Há sete anos que Mariya Dzhochka, de 31 anos, natural de Burshtyn, na Ucrânia, escolheu o concelho da Mealhada para residir em busca de uma vida melhor. Naquele país ficaram mãe, irmã, sogros, restante família e amigos desta imigrante que, na madrugada de ontem, acordou com uma chamada da mãe a dizer-lhe: «Começou a guerra. Como não sei se depois nos conseguimos contactar, quero dizer que te amo».

«Isto é horrível e, sinceramente, nunca pensei que esta noite fosse chegar. Ninguém da minha família e amigos pensou que ia mesmo começar a guerra». Foi assim, com bastante emoção, que esta imigrante começou por explicar ao «Bairrada Informação» como está a viver, à distância, toda a situação do ataque da Rússia à Ucrânia, confessando estar «em choque», mas a sentir «muito apoio dos portugueses à sua volta e amigos da Polónia».
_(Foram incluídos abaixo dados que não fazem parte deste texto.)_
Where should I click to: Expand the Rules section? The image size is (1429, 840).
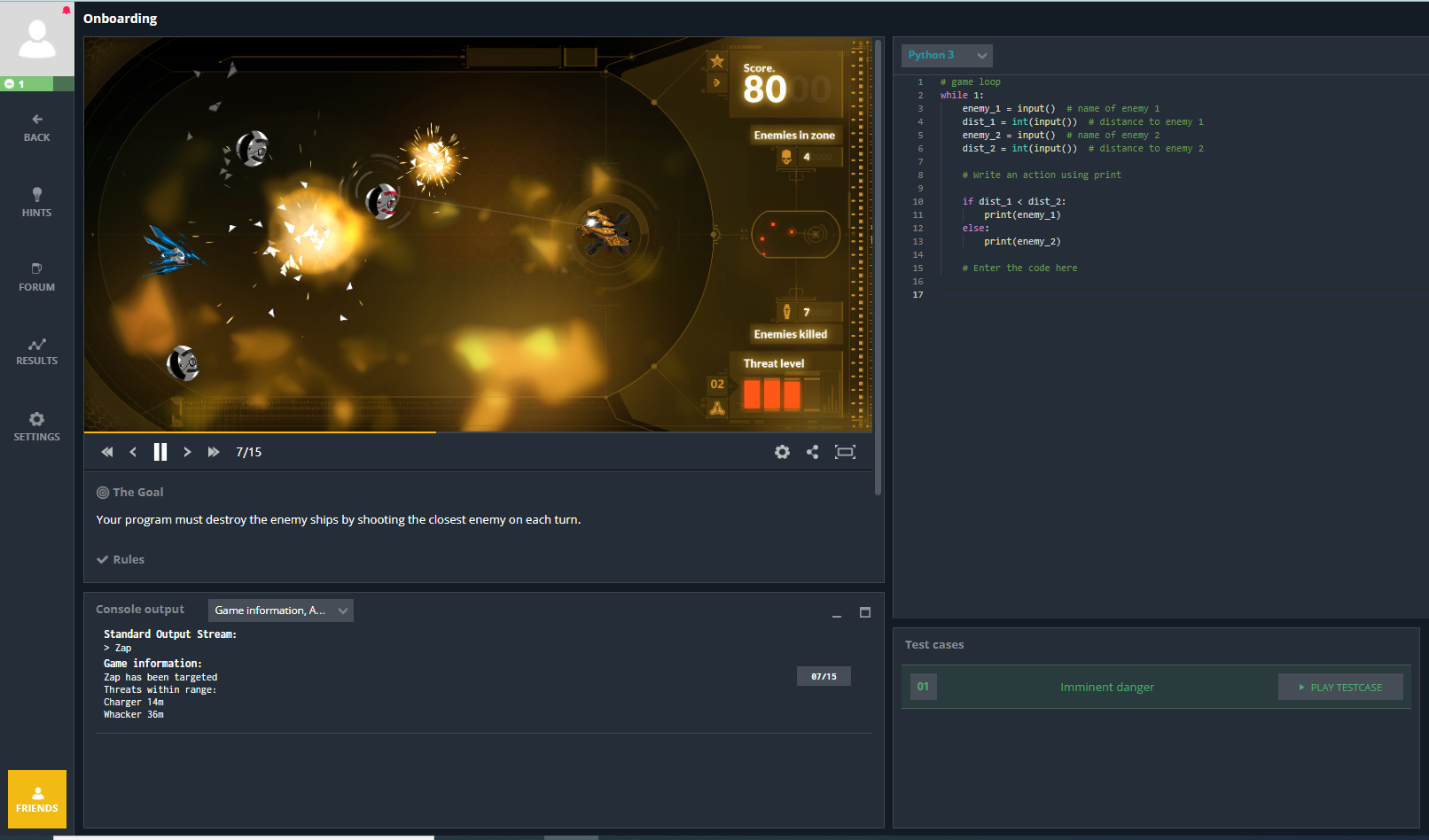tap(121, 559)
Com as tropas russas posicionadas na fronteira da Ucrânia há já uns dias, Mariya Dzhochka, ex-professora na Ucrânia, mas atualmente a trabalhar numa fábrica no concelho de Anadia, viveu a situação com preocupação, «mas tal como muitos ucranianos, achei que era provocação e que se resolveria pela via diplomática».
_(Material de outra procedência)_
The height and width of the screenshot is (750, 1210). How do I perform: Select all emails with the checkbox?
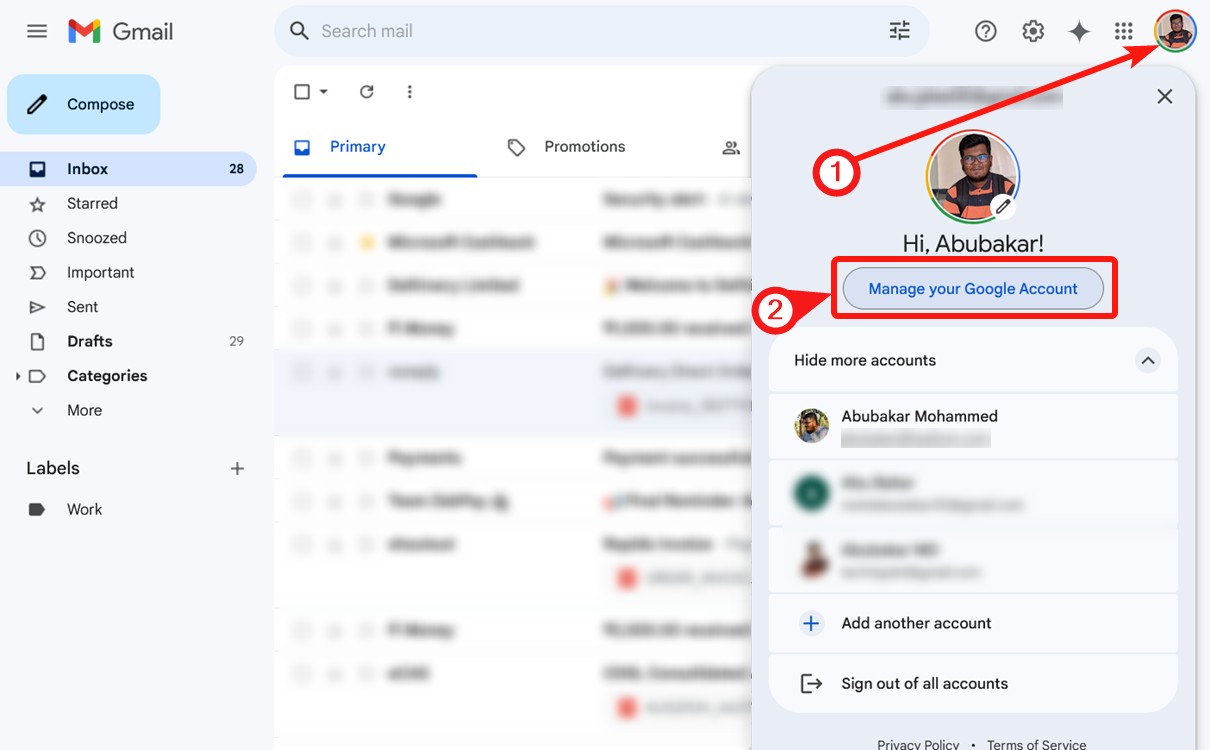[300, 91]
As notícias cá e lá intensificavam-se. «Na escola primária onde a minha mãe dá aulas, nos últimos 15 dias, fizeram três simulacros para o caso de ser necessário irem todos para a cave. O primeiro foi com a diretora, professores e auxiliares; depois com as crianças levando comida, água e cobertores para se sentarem. Começou por ser devagar, mas da última vez já em corrida como se estivessem mesmo a ser alvo de um ataque», explica a imigrante, que reside em Portugal com o pai, marido e a filha Marta, já nascida cá.
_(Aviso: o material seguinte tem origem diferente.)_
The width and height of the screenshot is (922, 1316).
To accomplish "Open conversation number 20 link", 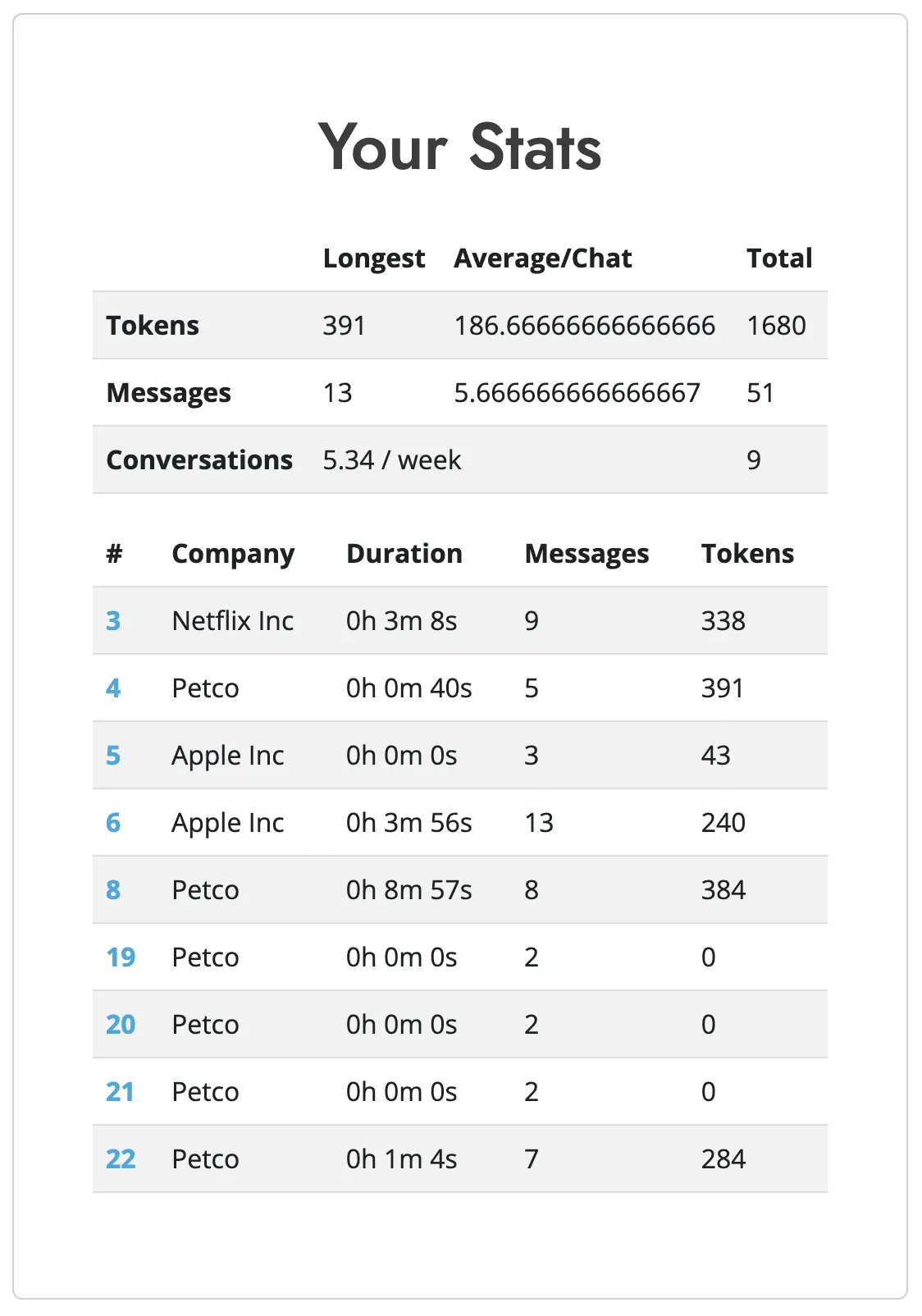I will coord(121,1025).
«Há duas semanas, o governo ucraniano enviou um folheto às pessoas para prepararem uma mochila com os bens de primeira necessidade, documentos, comida e medicamentos», continuou a jovem, garantindo que quando a mãe lhe contou isto, disse-lhe: «Não faças porque não vais precisar de nada. A verdade é que hoje, dia 24 de fevereiro de 2022, a minha mãe está vestida, sentada à porta de casa, com a minha avó de 82 anos de idade, com um saco feito, a ver as notícias e pronta para sair a qualquer momento, sem saber bem para onde».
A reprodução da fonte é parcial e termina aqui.